**DOCUMENT SECTION**
»»
In a development environment, we have zproject/settings.py, and additionally:

  • zproject/dev_settings.py has the custom settings for the Zulip development environment; these are set after importing prod_settings_template.py.

  • zproject/dev-secrets.conf replaces /etc/zulip/zulip-secrets.conf, and is not tracked by Git. This allows you to configure your development environment to support features like authentication options that require secrets to work. It is also used to set certain settings that in production belong in /etc/zulip/settings.py, e.g. SOCIAL_AUTH_GITHUB_KEY. You can see a full list with git grep development_only=True, or add additional settings of this form if needed.

  • zproject/test_settings.py imports everything from zproject/settings.py and zproject/test_extra_settings.py.

  • zproject/test_extra_settings.py has the (default) settings used for the Zulip tests (both backend and Puppeteer), which are applied on top of the development environment settings.

When adding a new server setting to Zulip, you will typically add it in two or three places:

  • zproject/default_settings.py, with a default value for production environments.

  • If the settings has a secret key, you’ll add a get_secret or get_mandatory_secret call in zproject/computed_settings.py (and the user will add the value when they configure the feature).

  • In an appropriate section of zproject/prod_settings_template.py, with documentation in the comments explaining the setting’s purpose and effect.

  • Possibly also zproject/dev_settings.py and/or zproject/test_settings.py, if the desired value of the setting for Zulip development and/or test environments is different from the default for production.

Most settings should be enabled in the development environment, to maximize convenience of testing all of Zulip’s features; they should be enabled by default in production if we expect most Zulip sites to want those settings.

Testing non-default settings

You can write tests for settings using e.g. with self.settings(TERMS_OF_SERVICE=None). However, this only works for settings which are checked at runtime, not settings which are only accessed in initialization of Django (or Zulip) internals (e.g. DATABASES). See the Django docs on overriding settings in tests for more details.
««
**QUESTIONS TO ANSWER**
A - Reproduce the stretch of the Zulip settings text from "In a development" through "form if needed.".
B - According to the Zulip settings text, which two files does zproject/test_settings.py import everything from?
Answer using only the Zulip settings text.

**DATA TO EXAMINE**
»»
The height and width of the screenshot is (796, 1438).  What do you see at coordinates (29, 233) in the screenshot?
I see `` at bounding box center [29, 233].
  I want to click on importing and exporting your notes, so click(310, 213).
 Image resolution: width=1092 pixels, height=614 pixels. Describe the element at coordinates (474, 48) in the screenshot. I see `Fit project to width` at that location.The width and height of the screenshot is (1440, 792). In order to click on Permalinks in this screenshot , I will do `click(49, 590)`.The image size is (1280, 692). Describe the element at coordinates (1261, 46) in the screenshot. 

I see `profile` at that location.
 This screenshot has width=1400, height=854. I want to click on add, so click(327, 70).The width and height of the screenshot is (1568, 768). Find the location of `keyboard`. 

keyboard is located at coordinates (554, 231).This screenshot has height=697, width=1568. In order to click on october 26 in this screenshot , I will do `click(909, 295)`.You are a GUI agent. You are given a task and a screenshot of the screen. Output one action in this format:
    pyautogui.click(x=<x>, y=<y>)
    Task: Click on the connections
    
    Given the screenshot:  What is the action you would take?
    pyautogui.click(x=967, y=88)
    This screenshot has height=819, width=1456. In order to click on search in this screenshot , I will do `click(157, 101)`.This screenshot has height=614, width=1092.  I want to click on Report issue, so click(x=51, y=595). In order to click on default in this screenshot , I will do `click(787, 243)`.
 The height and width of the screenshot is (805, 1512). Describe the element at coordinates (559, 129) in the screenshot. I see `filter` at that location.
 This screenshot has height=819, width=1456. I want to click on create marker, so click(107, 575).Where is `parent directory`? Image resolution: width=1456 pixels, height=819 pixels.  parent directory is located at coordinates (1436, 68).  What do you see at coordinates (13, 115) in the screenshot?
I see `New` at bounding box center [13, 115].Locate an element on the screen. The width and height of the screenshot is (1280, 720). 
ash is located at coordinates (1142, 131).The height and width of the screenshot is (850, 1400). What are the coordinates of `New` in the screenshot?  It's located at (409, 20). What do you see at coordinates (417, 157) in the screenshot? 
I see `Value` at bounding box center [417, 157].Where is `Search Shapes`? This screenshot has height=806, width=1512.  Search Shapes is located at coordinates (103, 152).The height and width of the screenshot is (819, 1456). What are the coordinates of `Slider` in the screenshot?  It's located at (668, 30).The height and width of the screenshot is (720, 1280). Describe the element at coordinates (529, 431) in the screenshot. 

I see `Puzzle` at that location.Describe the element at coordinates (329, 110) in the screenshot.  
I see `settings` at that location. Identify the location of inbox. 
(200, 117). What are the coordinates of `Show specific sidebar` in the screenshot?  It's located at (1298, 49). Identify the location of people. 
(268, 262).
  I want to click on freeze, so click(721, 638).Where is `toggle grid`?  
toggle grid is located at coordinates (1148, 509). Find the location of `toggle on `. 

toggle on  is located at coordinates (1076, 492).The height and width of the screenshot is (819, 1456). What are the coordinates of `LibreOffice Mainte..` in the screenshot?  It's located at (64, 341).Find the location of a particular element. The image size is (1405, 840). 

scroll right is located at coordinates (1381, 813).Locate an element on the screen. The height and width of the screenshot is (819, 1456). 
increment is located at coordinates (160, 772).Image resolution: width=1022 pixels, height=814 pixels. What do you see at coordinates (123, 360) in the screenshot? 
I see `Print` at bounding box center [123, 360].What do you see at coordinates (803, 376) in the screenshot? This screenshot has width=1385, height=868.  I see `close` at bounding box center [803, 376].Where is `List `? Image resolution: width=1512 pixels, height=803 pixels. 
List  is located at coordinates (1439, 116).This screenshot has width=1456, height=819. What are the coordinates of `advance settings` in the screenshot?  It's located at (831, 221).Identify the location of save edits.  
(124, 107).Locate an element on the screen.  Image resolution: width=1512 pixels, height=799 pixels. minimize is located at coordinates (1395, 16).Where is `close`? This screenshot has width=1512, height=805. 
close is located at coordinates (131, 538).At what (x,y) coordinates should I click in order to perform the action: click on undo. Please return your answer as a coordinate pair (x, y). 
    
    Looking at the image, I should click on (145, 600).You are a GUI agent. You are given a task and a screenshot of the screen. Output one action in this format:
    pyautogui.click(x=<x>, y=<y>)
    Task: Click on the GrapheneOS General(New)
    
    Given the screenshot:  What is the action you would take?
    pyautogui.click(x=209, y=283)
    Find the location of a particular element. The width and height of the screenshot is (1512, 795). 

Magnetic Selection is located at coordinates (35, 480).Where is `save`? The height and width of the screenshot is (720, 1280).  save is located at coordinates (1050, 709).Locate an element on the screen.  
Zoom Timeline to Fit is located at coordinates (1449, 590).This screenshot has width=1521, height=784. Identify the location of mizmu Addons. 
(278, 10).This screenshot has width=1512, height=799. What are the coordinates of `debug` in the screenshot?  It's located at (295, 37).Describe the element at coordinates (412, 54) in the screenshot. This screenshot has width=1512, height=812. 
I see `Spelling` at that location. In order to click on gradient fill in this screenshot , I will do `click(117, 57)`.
««
**ANSWERS**
A -
In a development environment, we have zproject/settings.py, and additionally:

  • zproject/dev_settings.py has the custom settings for the Zulip development environment; these are set after importing prod_settings_template.py.

  • zproject/dev-secrets.conf replaces /etc/zulip/zulip-secrets.conf, and is not tracked by Git. This allows you to configure your development environment to support features like authentication options that require secrets to work. It is also used to set certain settings that in production belong in /etc/zulip/settings.py, e.g. SOCIAL_AUTH_GITHUB_KEY. You can see a full list with git grep development_only=True, or add additional settings of this form if needed.

B - zproject/settings.py and zproject/test_extra_settings.py